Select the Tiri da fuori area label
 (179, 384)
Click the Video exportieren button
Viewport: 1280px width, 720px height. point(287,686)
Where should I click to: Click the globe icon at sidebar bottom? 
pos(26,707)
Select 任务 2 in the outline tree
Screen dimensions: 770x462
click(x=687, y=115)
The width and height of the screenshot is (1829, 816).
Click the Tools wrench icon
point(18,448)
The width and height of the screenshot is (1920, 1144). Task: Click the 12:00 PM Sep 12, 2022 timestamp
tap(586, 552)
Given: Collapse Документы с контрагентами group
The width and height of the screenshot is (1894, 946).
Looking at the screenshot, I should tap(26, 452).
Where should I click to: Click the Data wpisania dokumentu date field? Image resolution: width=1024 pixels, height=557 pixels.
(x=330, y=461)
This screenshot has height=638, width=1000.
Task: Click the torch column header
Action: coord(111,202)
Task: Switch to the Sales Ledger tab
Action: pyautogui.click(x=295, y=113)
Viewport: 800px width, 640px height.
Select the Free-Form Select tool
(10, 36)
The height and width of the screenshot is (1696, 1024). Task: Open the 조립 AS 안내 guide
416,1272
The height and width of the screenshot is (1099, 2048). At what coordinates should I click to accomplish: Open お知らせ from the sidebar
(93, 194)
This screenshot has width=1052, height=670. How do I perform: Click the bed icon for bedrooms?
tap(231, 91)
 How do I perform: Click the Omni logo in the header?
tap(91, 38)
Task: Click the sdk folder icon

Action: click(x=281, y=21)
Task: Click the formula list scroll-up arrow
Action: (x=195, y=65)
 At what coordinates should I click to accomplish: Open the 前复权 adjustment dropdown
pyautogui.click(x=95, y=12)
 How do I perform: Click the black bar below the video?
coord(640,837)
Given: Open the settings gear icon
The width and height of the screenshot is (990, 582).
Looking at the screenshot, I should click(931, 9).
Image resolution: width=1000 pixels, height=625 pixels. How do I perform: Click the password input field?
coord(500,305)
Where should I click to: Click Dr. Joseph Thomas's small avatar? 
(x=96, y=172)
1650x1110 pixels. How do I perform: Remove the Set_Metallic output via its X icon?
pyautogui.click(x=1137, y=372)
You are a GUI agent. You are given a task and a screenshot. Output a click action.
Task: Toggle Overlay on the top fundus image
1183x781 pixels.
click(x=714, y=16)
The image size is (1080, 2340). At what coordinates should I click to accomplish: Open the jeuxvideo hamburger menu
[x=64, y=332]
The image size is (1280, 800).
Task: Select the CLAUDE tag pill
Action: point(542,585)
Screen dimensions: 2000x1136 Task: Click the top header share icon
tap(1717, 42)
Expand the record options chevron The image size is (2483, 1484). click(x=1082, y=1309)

***

Express everything in the data from the line containing "Where should I click to: Click Dr." down to the line containing "click(x=714, y=16)", both included, as a JSON list of strings with one string per line and blank lines left out.

[
  "Where should I click to: Click Dr. Joseph Thomas's small avatar? ",
  "(x=96, y=172)",
  "1650x1110 pixels. How do I perform: Remove the Set_Metallic output via its X icon?",
  "pyautogui.click(x=1137, y=372)",
  "You are a GUI agent. You are given a task and a screenshot. Output a click action.",
  "Task: Toggle Overlay on the top fundus image",
  "1183x781 pixels.",
  "click(x=714, y=16)"
]